En plena Paris Fashion Week, la firma canadiense RVNG presentó su colección Spring/Summer 2026, titulada BLOOM, en un escenario tan íntimo como simbólico: la residencia del Embajador de Canadá en París.
Lejos del formato de desfile tradicional, la casa optó por una instalación en los salones del edificio. Los looks se mostraban sobre maniquíes, mientras un grupo de musas y colaboradoras habituales —entre ellas Coco Rocha, Daria Strokous, Irina Lazareanu y Caroline Vreeland— vestían piezas de la colección y se movían entre los invitados al ritmo del piano interpretado en directo por Sarah Coponat.

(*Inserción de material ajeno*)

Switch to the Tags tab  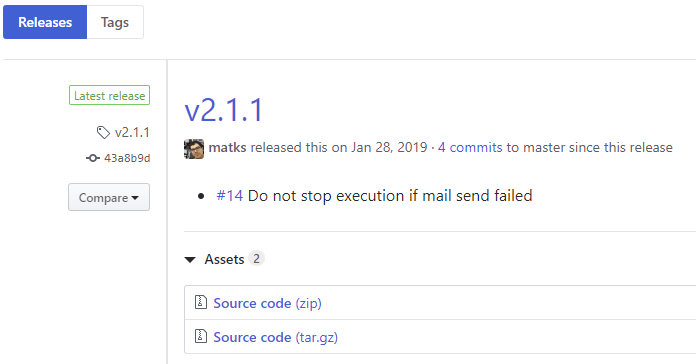(x=115, y=22)
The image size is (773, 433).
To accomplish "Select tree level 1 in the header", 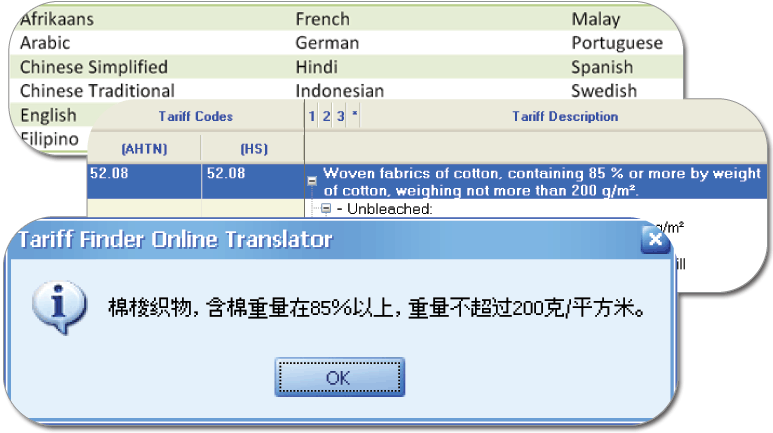I will pyautogui.click(x=312, y=117).
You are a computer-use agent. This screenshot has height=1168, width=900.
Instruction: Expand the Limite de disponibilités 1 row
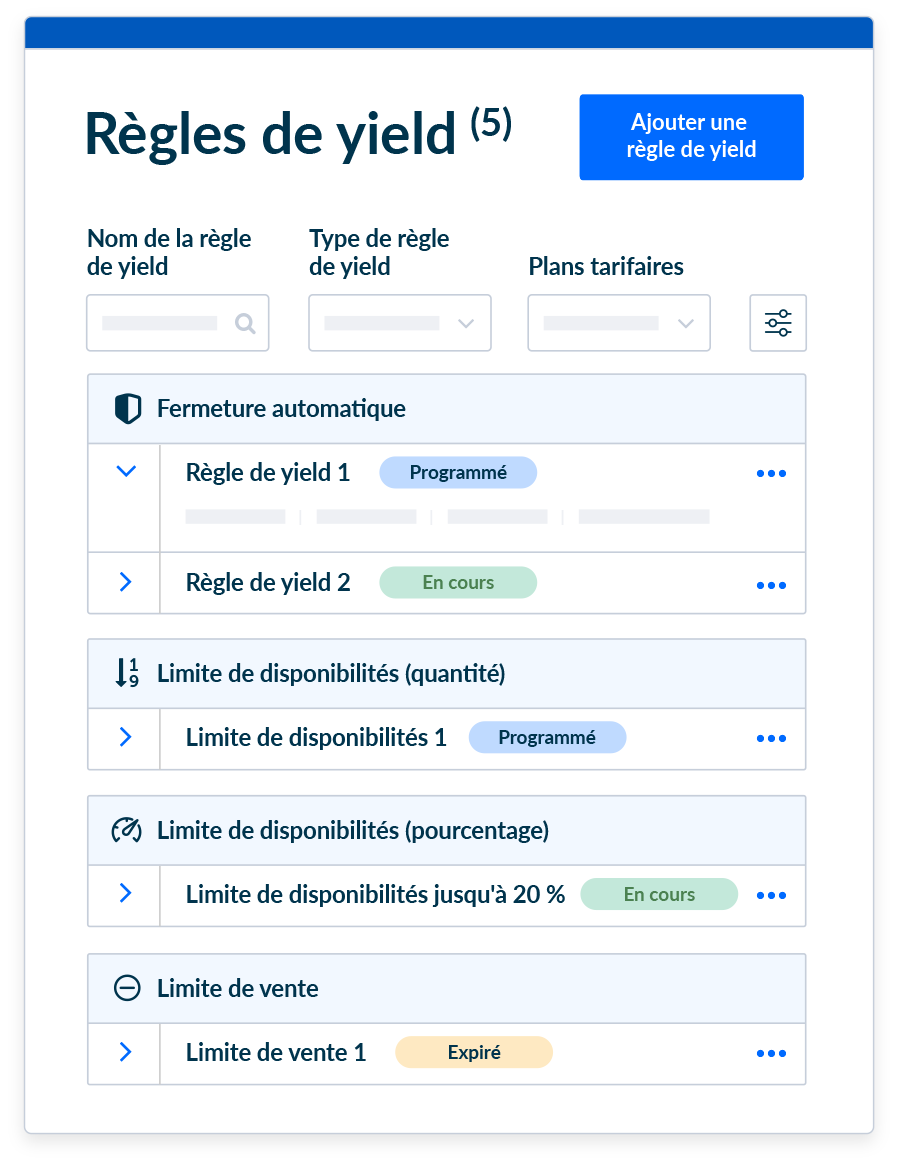click(126, 737)
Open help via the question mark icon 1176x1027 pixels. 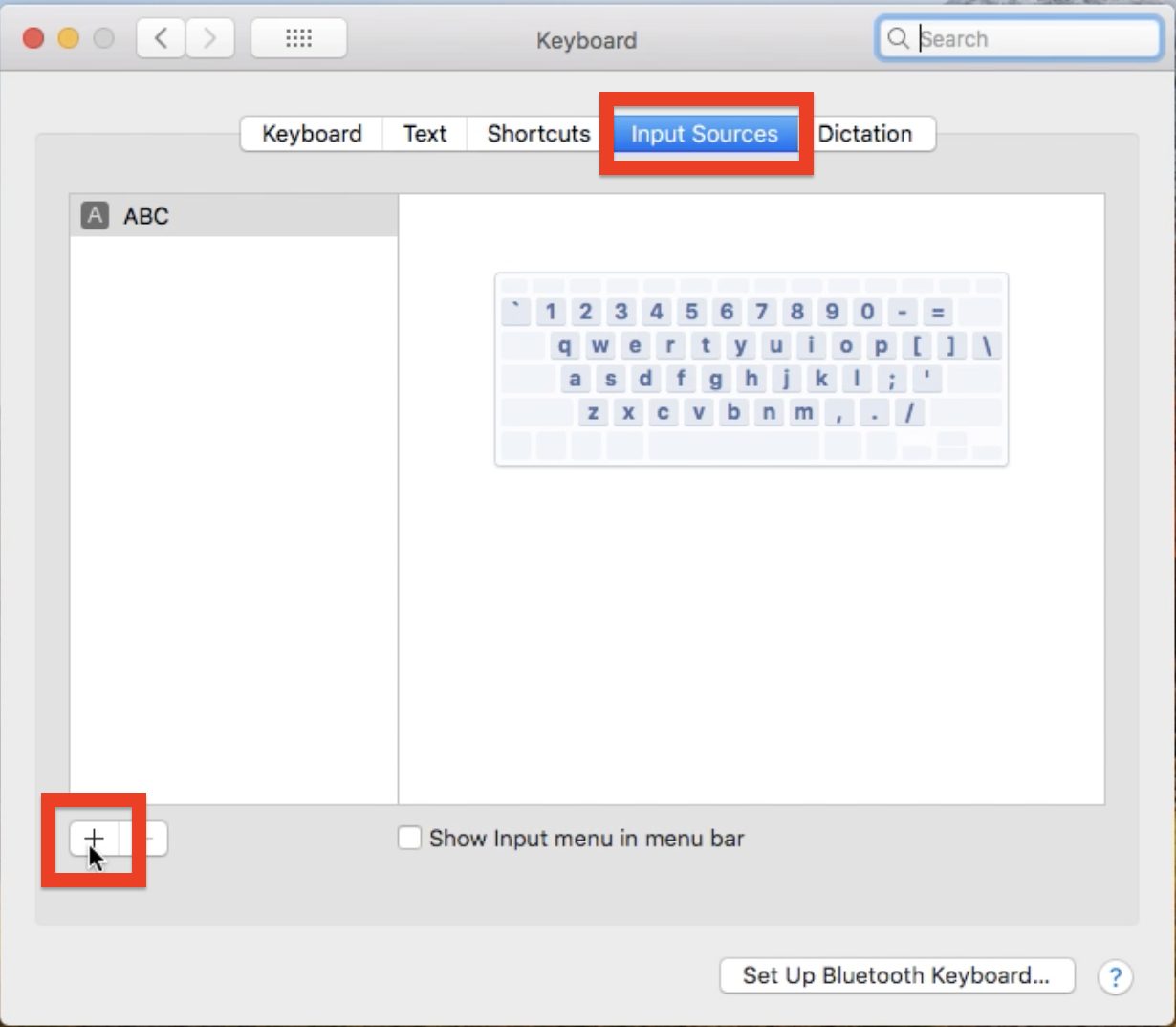tap(1115, 976)
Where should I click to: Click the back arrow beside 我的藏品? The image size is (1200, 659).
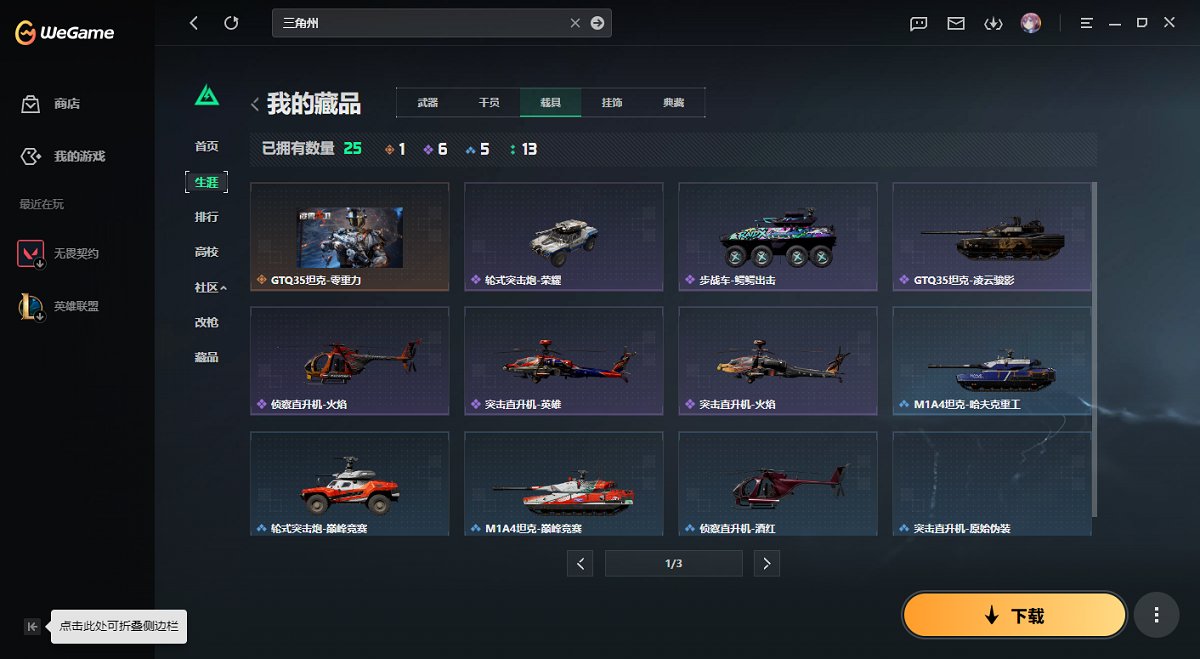click(255, 103)
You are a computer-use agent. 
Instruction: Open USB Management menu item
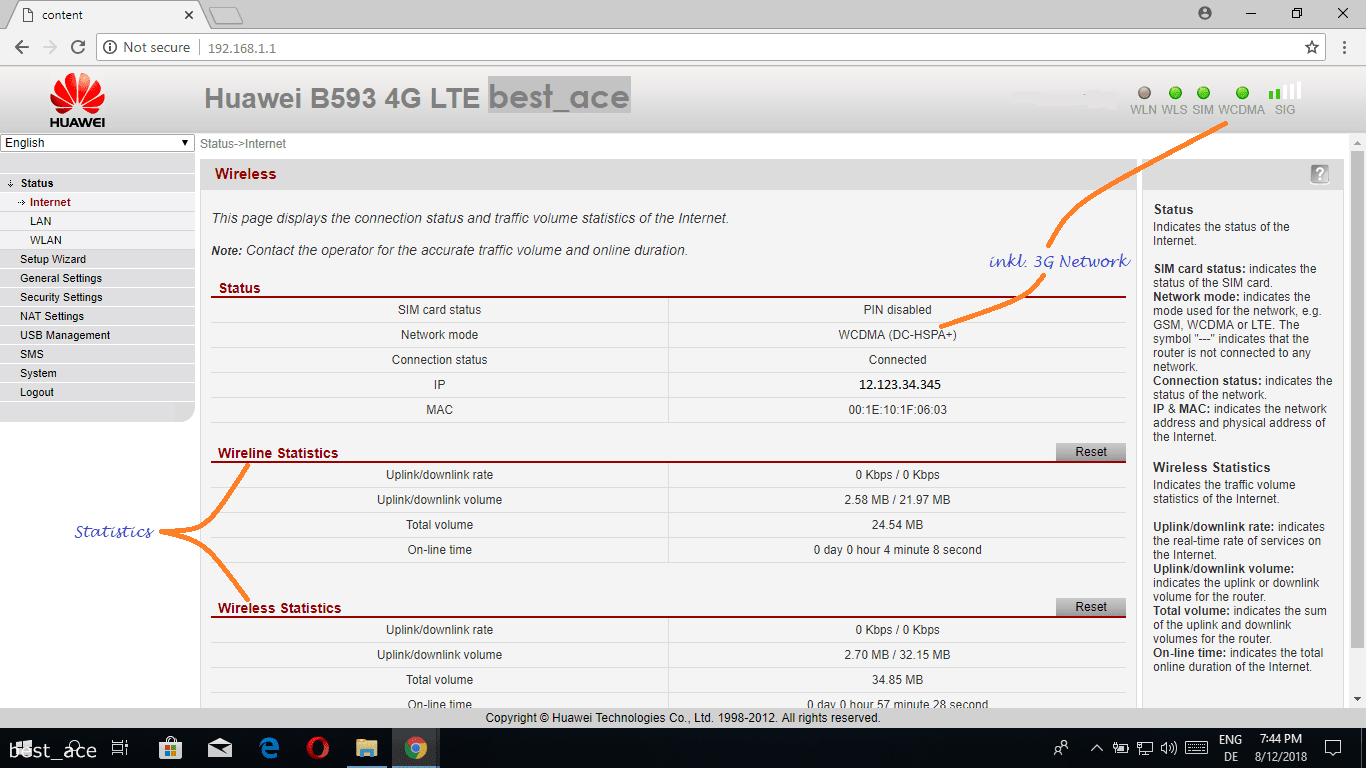point(65,335)
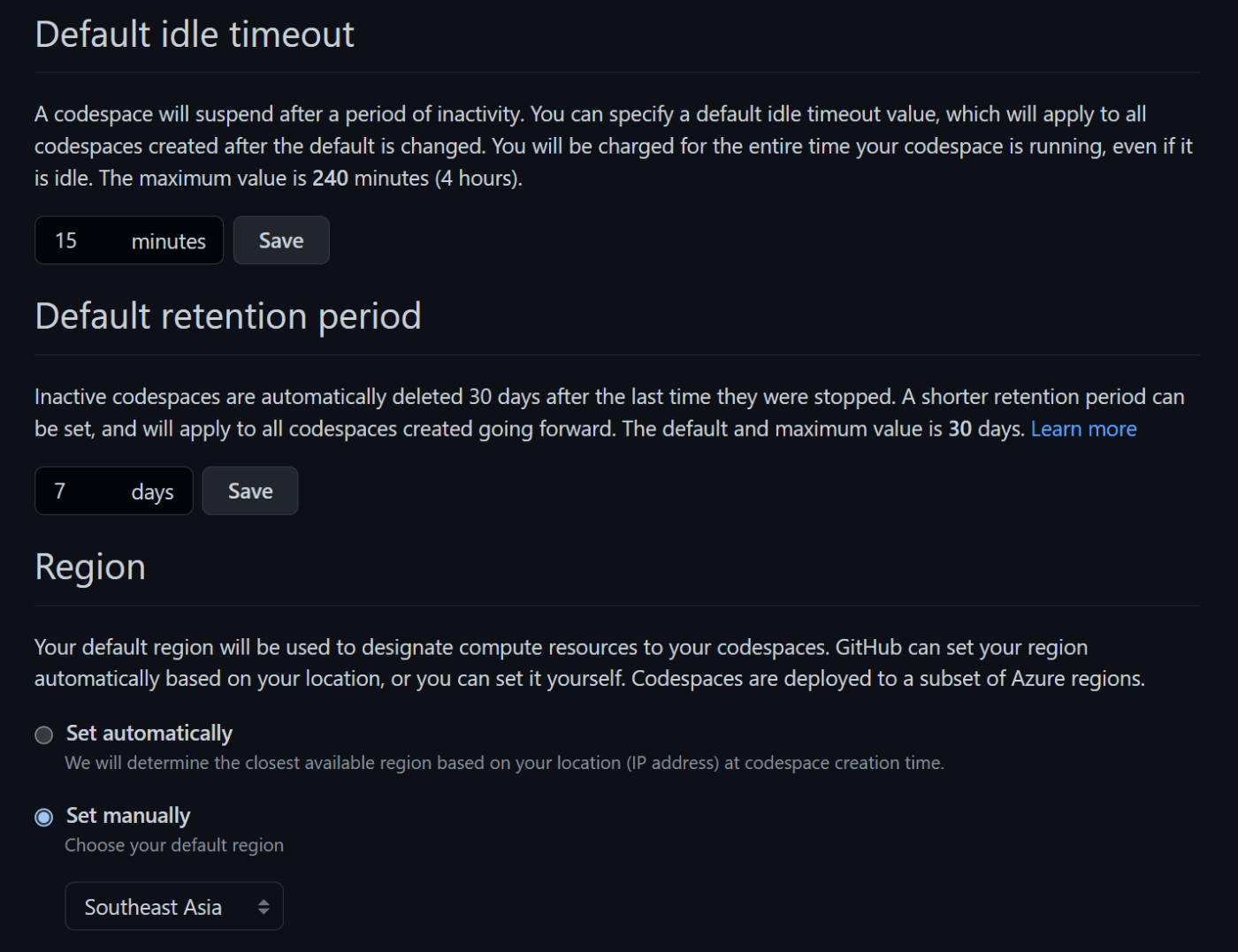This screenshot has width=1238, height=952.
Task: Click the IP address location description text
Action: pyautogui.click(x=505, y=763)
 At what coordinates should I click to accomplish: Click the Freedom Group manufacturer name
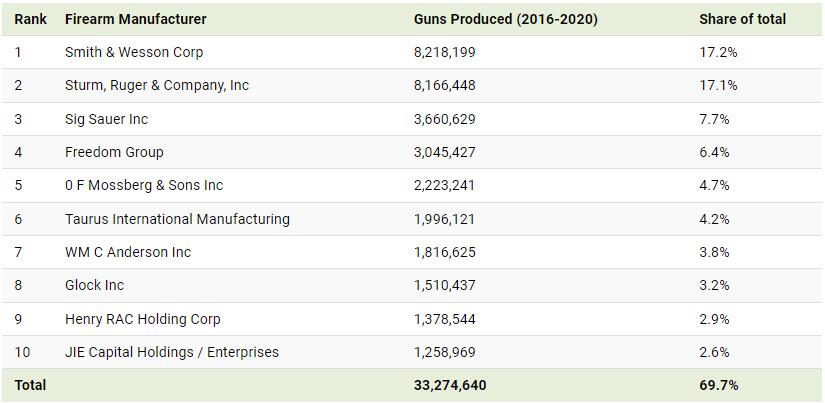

Un diálogo entre forma y emoción
El entorno reflejaba una de las constantes en el trabajo de RVNG: su fascinación por el diálogo. No solo entre la formalidad y la intimidad, sino también entre la exuberancia y el respeto por la técnica.
La diseñadora Jordan Stewart continúa explorando cómo los códigos clásicos de la alta costura pueden reinterpretarse sin perder su esencia. Reconocida por su sastrería precisa y su enfoque escultórico, Stewart amplía los límites del oficio para encontrar un equilibrio entre estructura y ligereza, entre rigor y placer.
En BLOOM, la forma se convierte en lenguaje. Las siluetas se expanden y contraen como un gesto, con volúmenes que parecen respirar. Cada pieza muestra una construcción impecable, pero nunca rígida: hay espacio para el movimiento, para el juego y para la feminidad entendida como fuerza interior.
La belleza de la intención
Fundada en 2014 por Jordan Stewart, RVNG nació de un legado personal. La diseñadora aprendió a coser junto a su abuela y, desde entonces, ha elevado esa tradición a una declaración contemporánea. Su concepto de lujo no reside en la ostentación, sino en la deliberate beauty —una belleza deliberada, consciente— que se revela en cada puntada.
Cada prenda se construye con precisión y paciencia: del primer boceto a la última costura, todo responde a una intención clara. Las colecciones de RVNG combinan técnica clásica y estructuras vanguardistas, dando lugar a piezas que resultan tan emocionantes como visualmente impactantes.
Un nombre que reivindica
El propio nombre de la firma —RVNG— es más que un juego tipográfico. Es una reivindicación. Una manera de decir que la verdadera revancha consiste en no encogerse, en diseñar para mujeres que ocupan el espacio con determinación y elegancia.
Hoy, sus creaciones se han visto en la alfombra roja de los Oscar, el Met Gala y en publicaciones como Vogue, Harper’s Bazaar o Vanity Fair. Desde sus showrooms en Nueva York, Beverly Hills y París, la marca consolida su lugar en el panorama internacional no a través del espectáculo, sino mediante una visión coherente: la moda como conversación, no como ruido.